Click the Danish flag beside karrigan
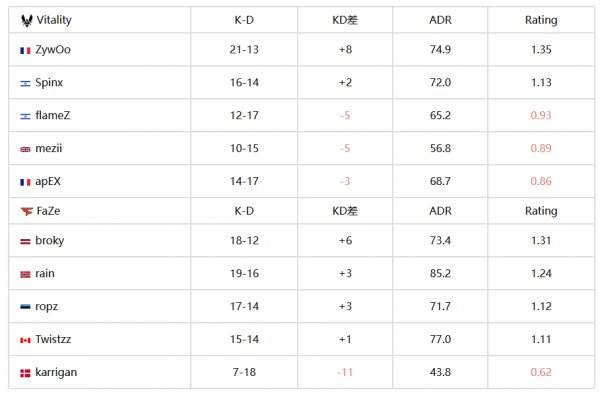Image resolution: width=600 pixels, height=401 pixels. click(x=25, y=373)
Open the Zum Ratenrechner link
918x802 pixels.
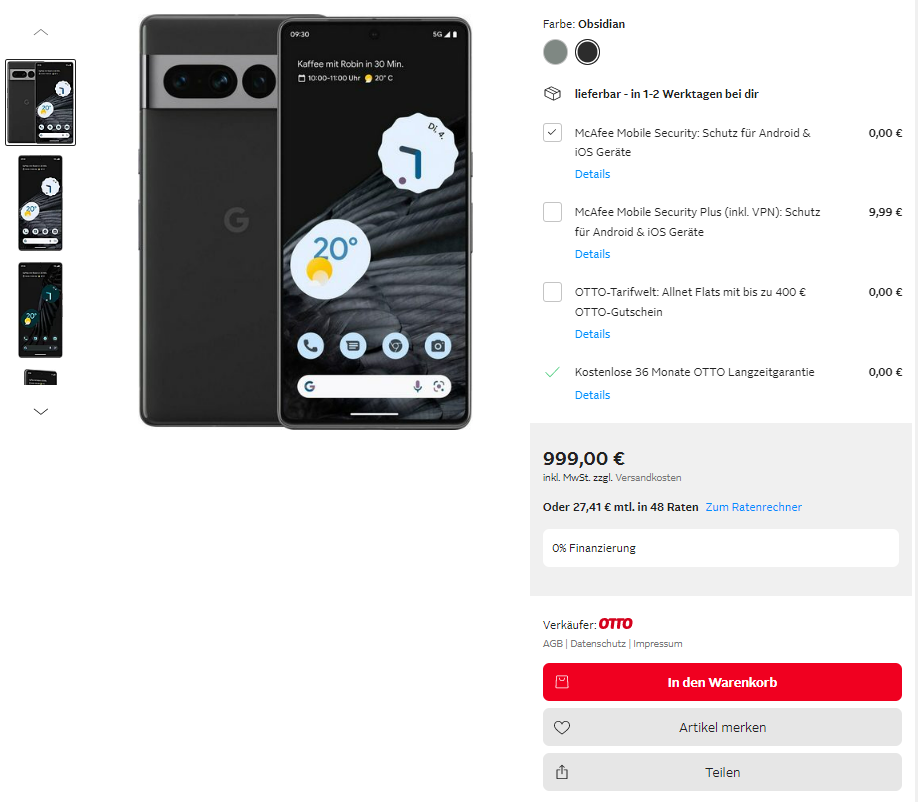pyautogui.click(x=753, y=507)
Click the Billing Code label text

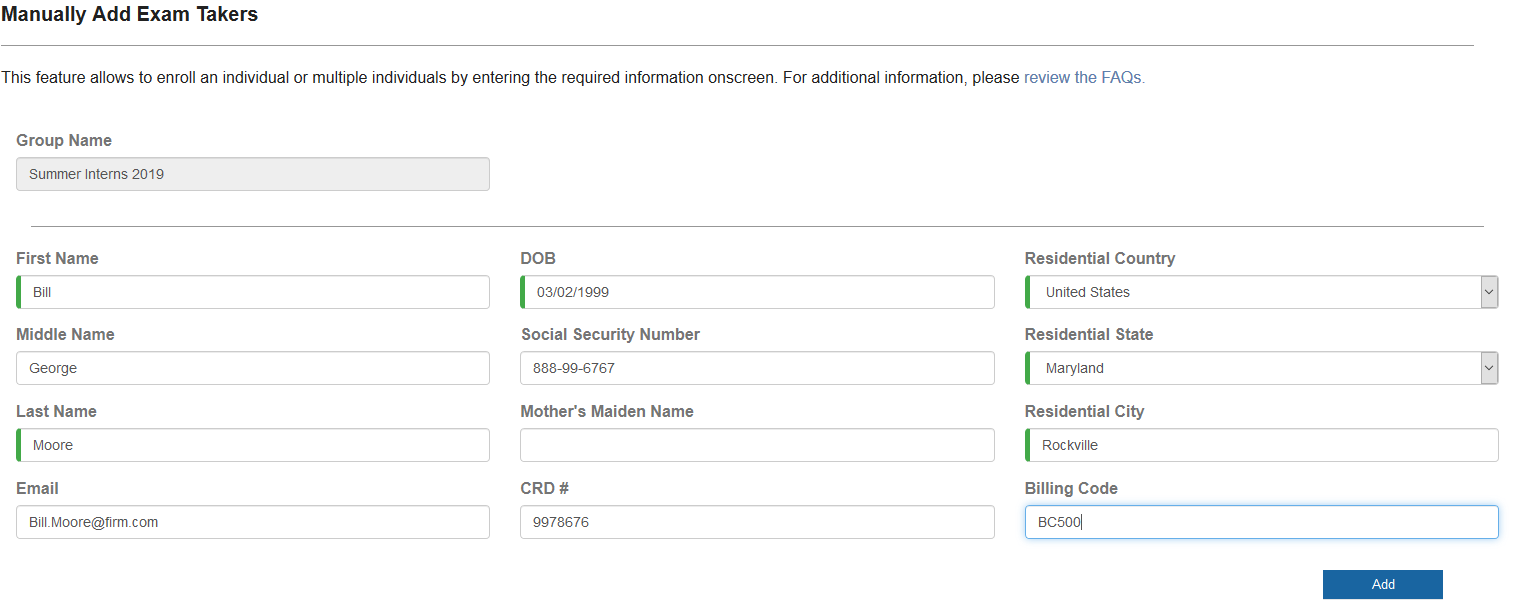(1071, 488)
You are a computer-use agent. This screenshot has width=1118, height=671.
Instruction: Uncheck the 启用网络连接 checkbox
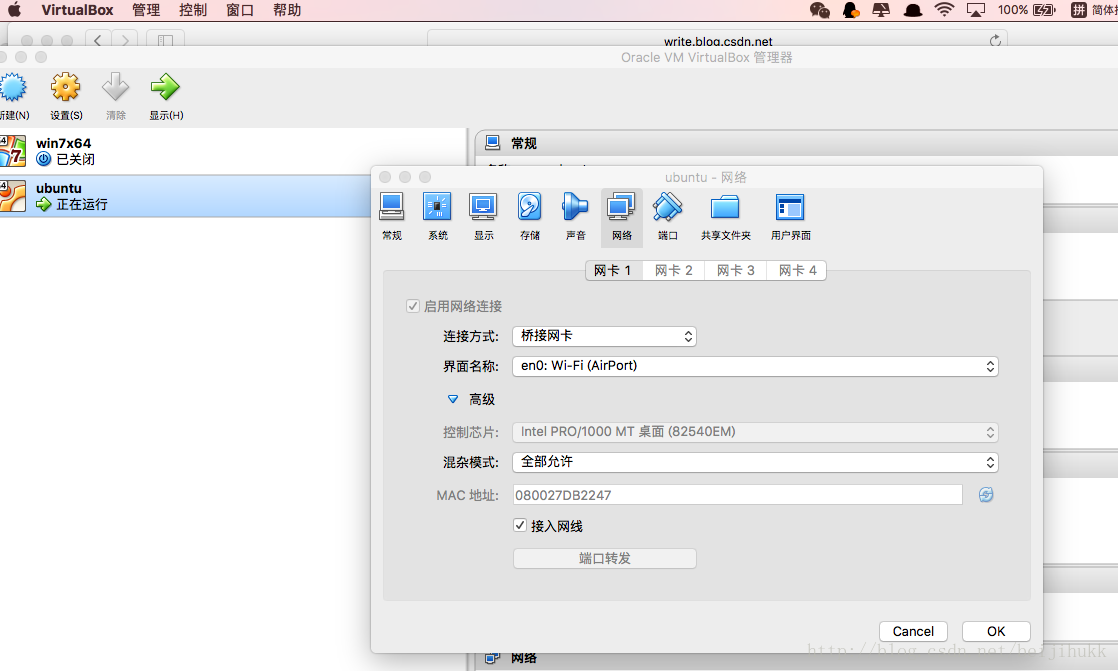point(413,306)
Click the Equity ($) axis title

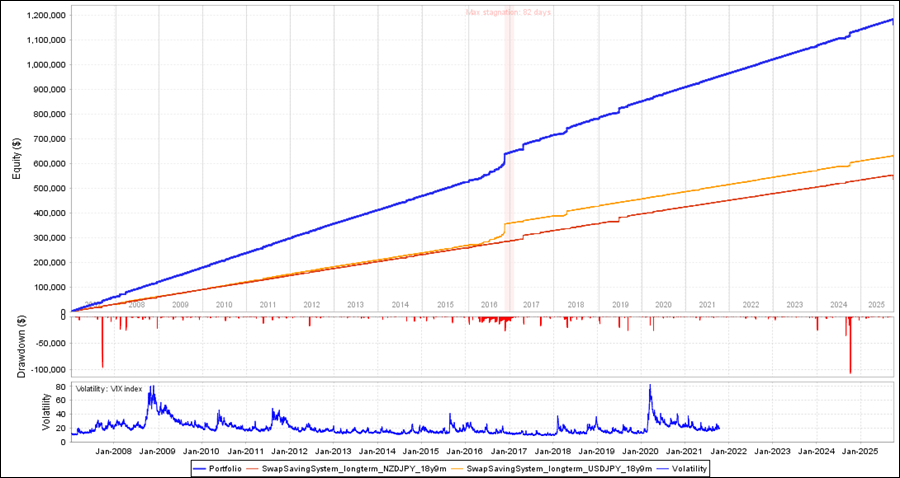pyautogui.click(x=16, y=159)
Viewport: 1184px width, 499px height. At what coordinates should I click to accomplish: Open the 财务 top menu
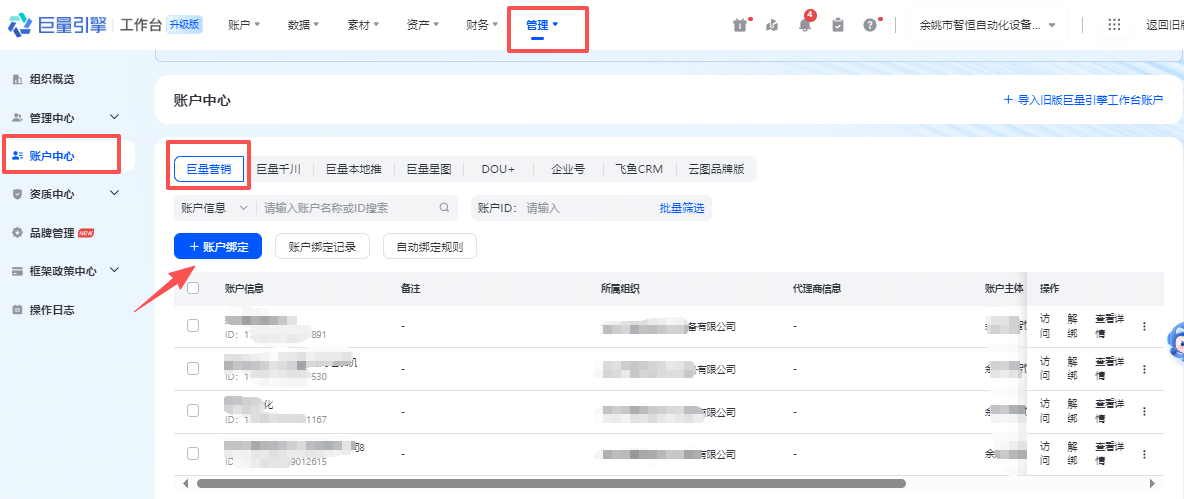click(482, 25)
+ + + +
- **How to complete this task**
Retype all of the material above precisely as it reads. Pictures are not part of the copy.

- **Worked solution**
Click the Danish flag beside karrigan
Image resolution: width=600 pixels, height=401 pixels. click(x=25, y=373)
Open the Zum Ratenrechner link
918x802 pixels.
pyautogui.click(x=753, y=507)
Click the Billing Code label text

(1071, 488)
You are a computer-use agent. This screenshot has width=1118, height=671.
Instruction: Uncheck the 启用网络连接 checkbox
point(413,306)
Click the Equity ($) axis title

pyautogui.click(x=16, y=159)
Viewport: 1184px width, 499px height. At what coordinates should I click to accomplish: Open the 财务 top menu
click(482, 25)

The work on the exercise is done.